RBI has also decided to increase the group exposure limit of banks from 25% to 30% of its capital base. The regulator said the decision was taken to facilitate flow of resources to the companies as many of them were unable to raise funds from capital markets and are predominantly dependent on funding from banks.
A liquidity facility for Exim Bank of India was also opened as it has been decided to extend a ₹15,000 crore line of credit for a period of 90 days to enable it to avail a U.S. dollar swap facility to meet its foreign exchange requirements.

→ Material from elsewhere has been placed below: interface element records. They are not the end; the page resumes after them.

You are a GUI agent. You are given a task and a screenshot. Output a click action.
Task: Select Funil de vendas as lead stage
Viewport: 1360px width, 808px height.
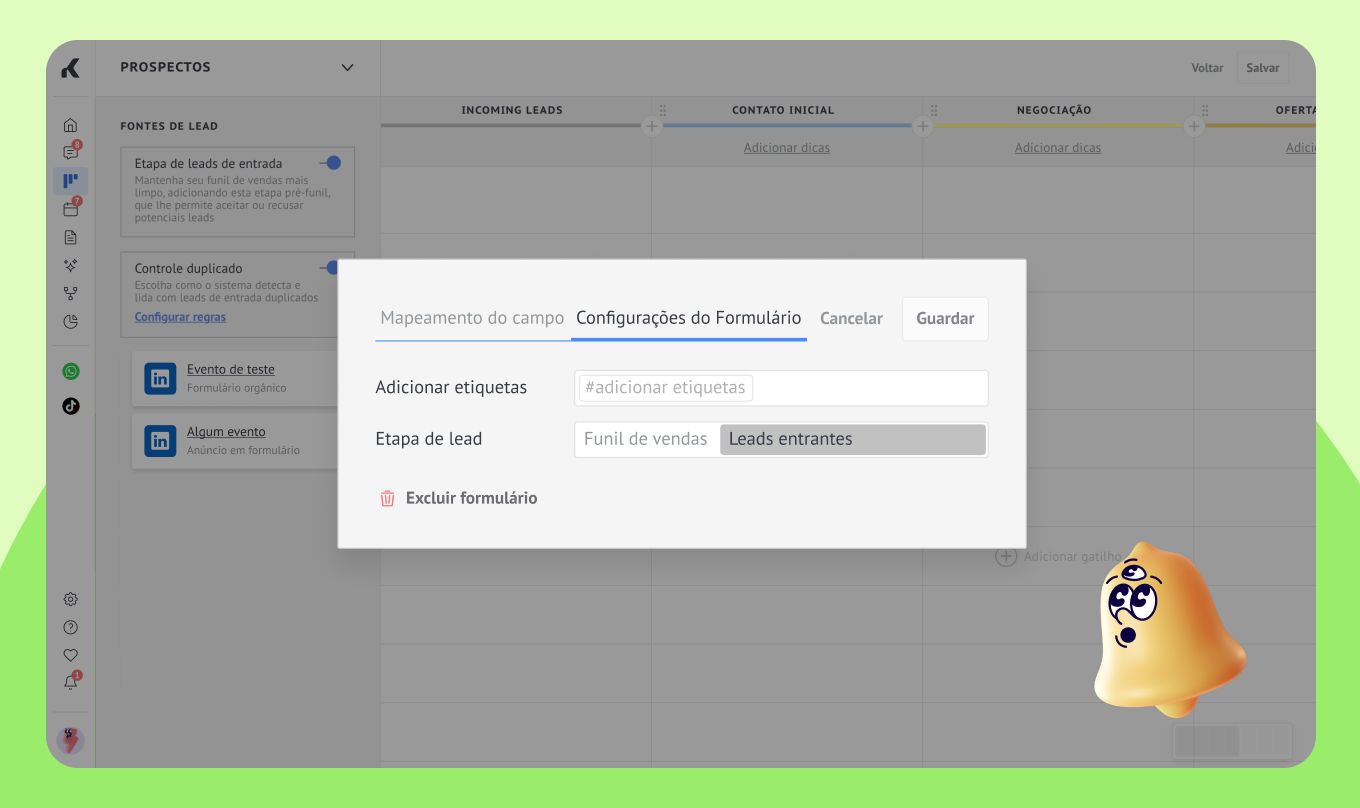pos(646,439)
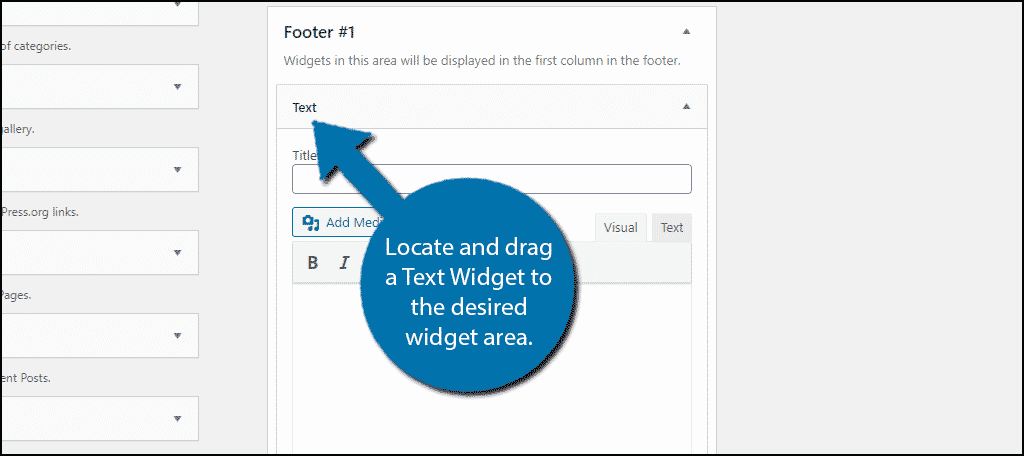Screen dimensions: 1024x456
Task: Toggle bold formatting in the editor toolbar
Action: tap(313, 263)
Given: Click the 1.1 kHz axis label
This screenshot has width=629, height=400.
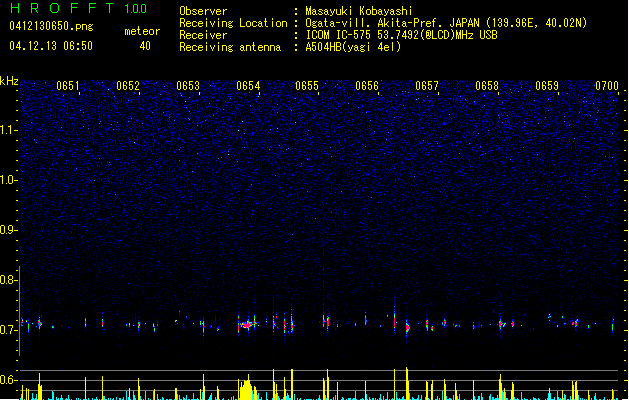Looking at the screenshot, I should tap(8, 130).
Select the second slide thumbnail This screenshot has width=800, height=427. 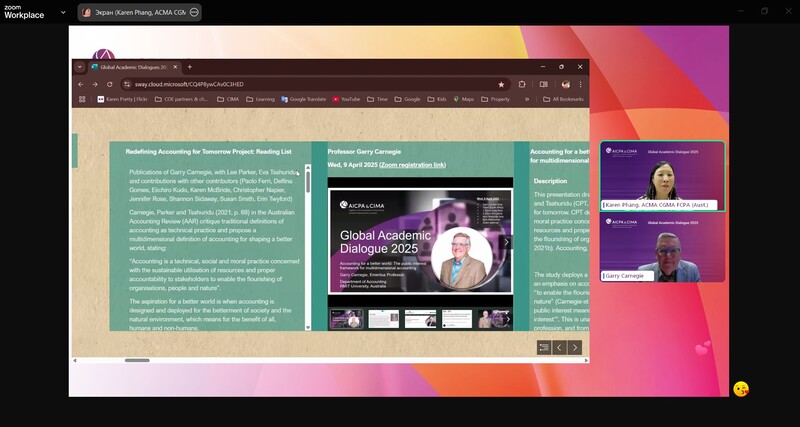click(x=383, y=318)
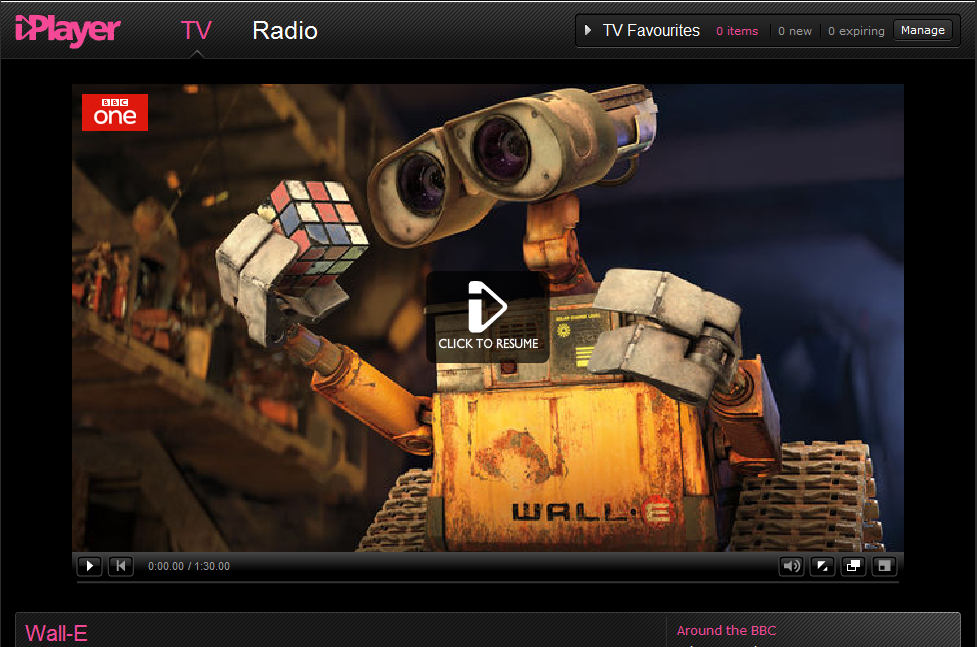Click the rewind to start icon
The height and width of the screenshot is (647, 977).
(120, 565)
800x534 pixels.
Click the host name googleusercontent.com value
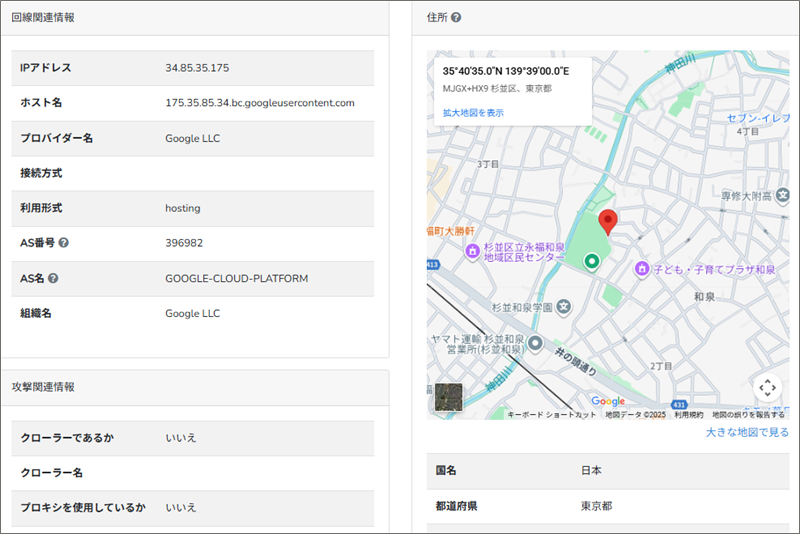pos(259,103)
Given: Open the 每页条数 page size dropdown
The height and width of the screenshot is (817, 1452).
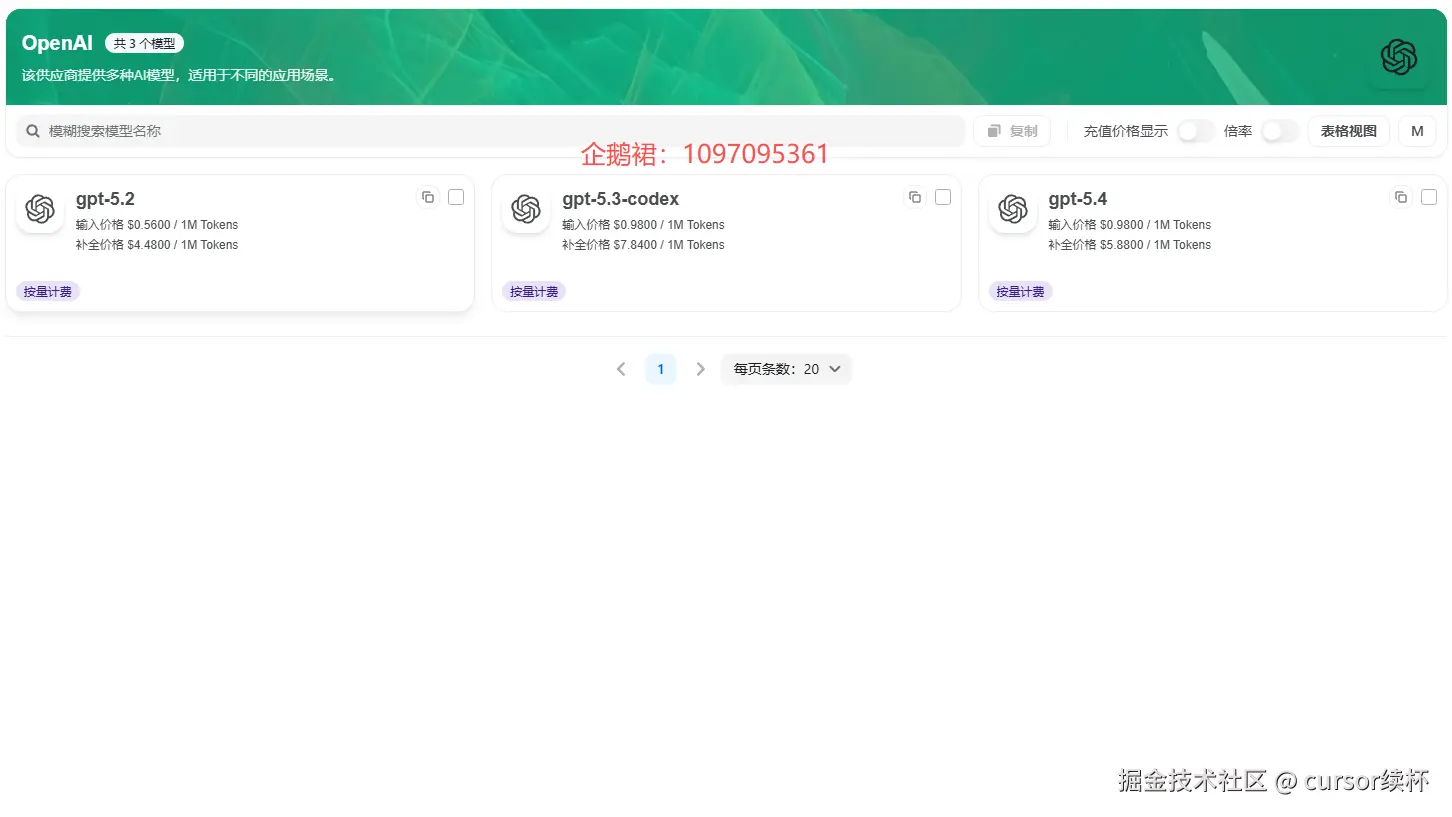Looking at the screenshot, I should [786, 369].
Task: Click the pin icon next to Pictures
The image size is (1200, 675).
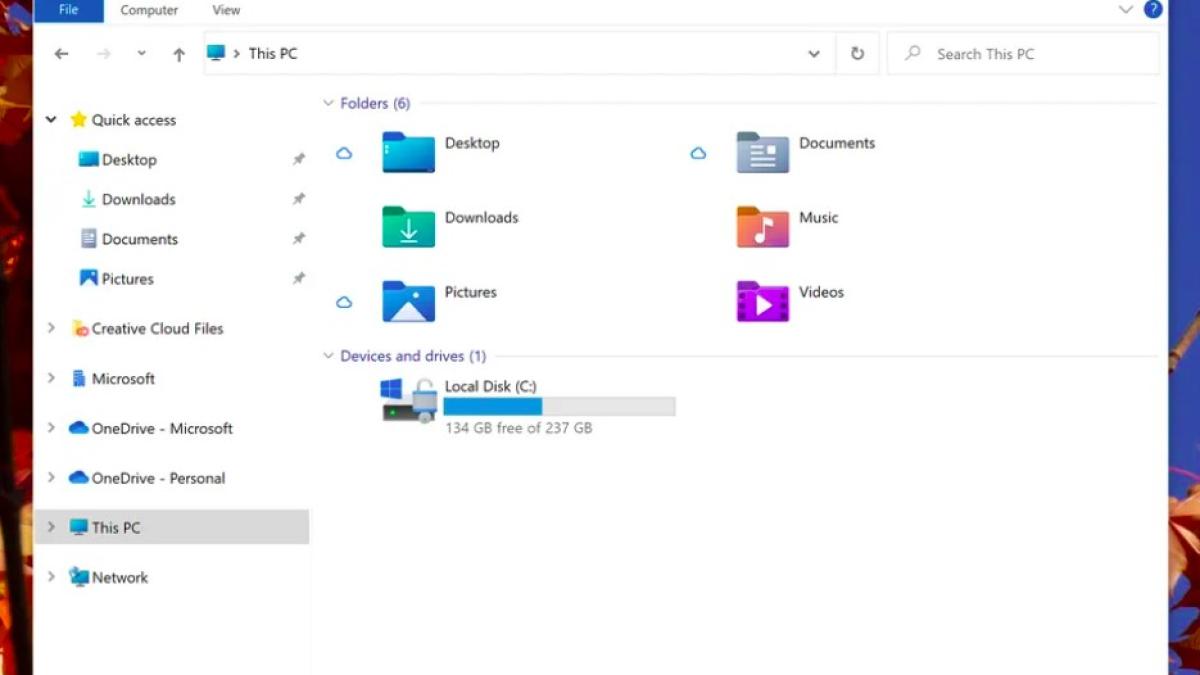Action: pyautogui.click(x=298, y=278)
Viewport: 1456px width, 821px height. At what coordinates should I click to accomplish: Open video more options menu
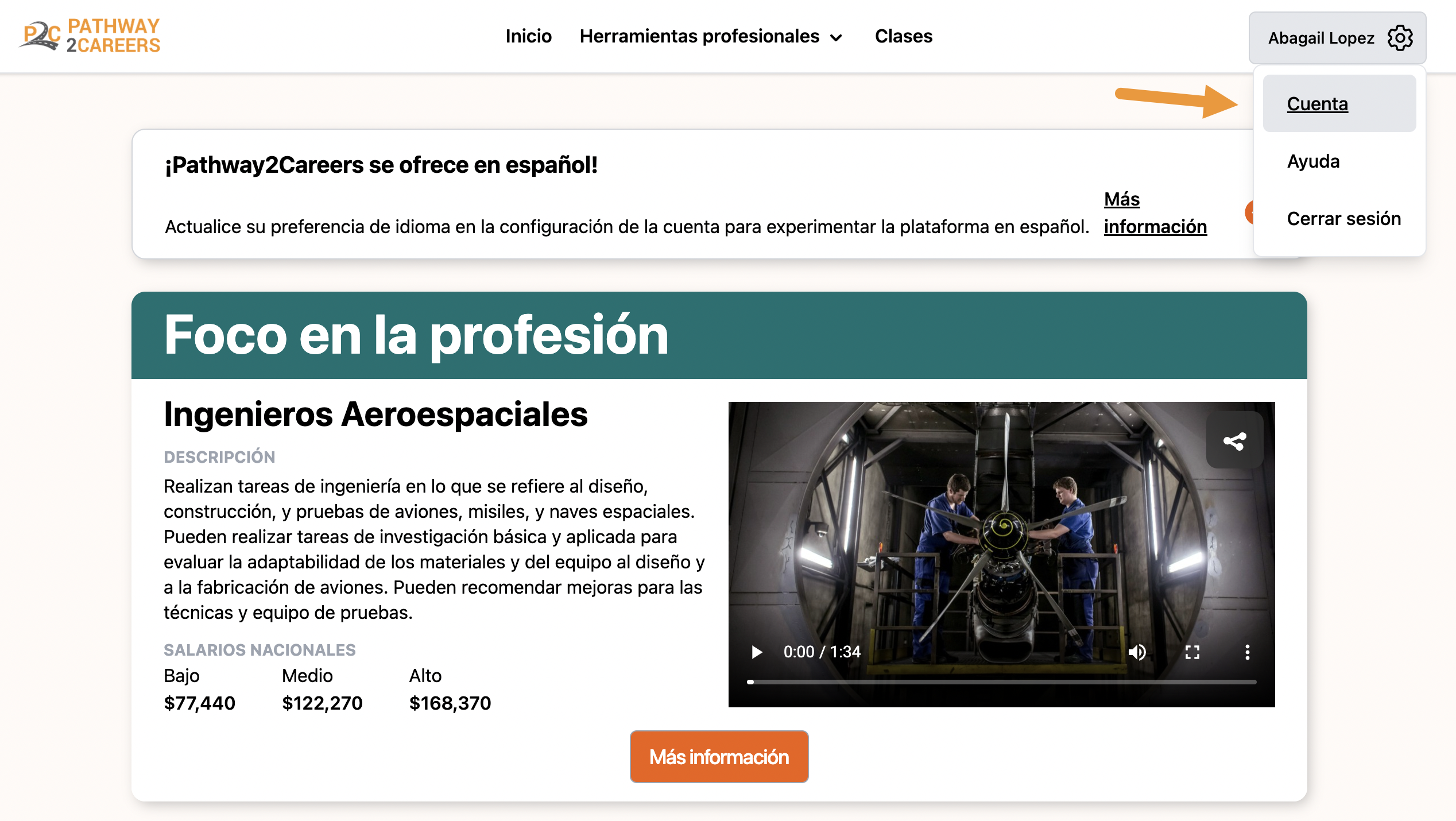[1247, 652]
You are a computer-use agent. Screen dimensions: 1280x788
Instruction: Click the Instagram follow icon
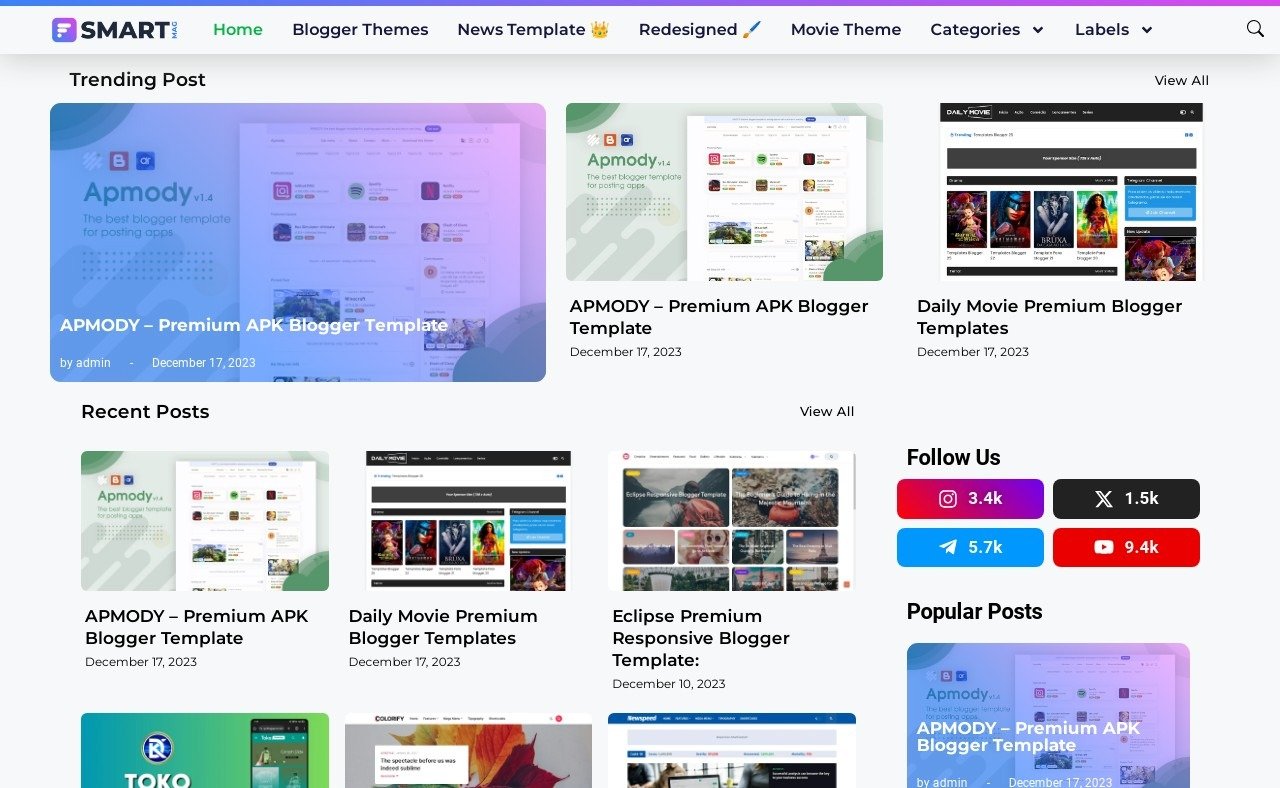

Also to alleviate difficulties being faced by exporters in their production and realisation cycles, it has been decided to increase the maximum permissible period of pre-shipment and post-shipment export credit sanctioned by banks from the existing one year to 15 months, for disbursements made up to July 31, 2020.
“Uncertainty associated with pandemic, normalisation of economic activity and relaxation made in social distance makes it imperative that policy response is calibrated and swift,” SBI chairman Rajnish Kumar said.
“In this context, extension of moratorium till August 31, enlargement of the Large Exposure Framework and option to convert accumulated interest for moratorium period into term loan are welcome measures. On the export side, increase in export credit period to 15 months from 1 year and buttressing EXIM Bank through ₹15,000-cr line of credit is also timely,” he added.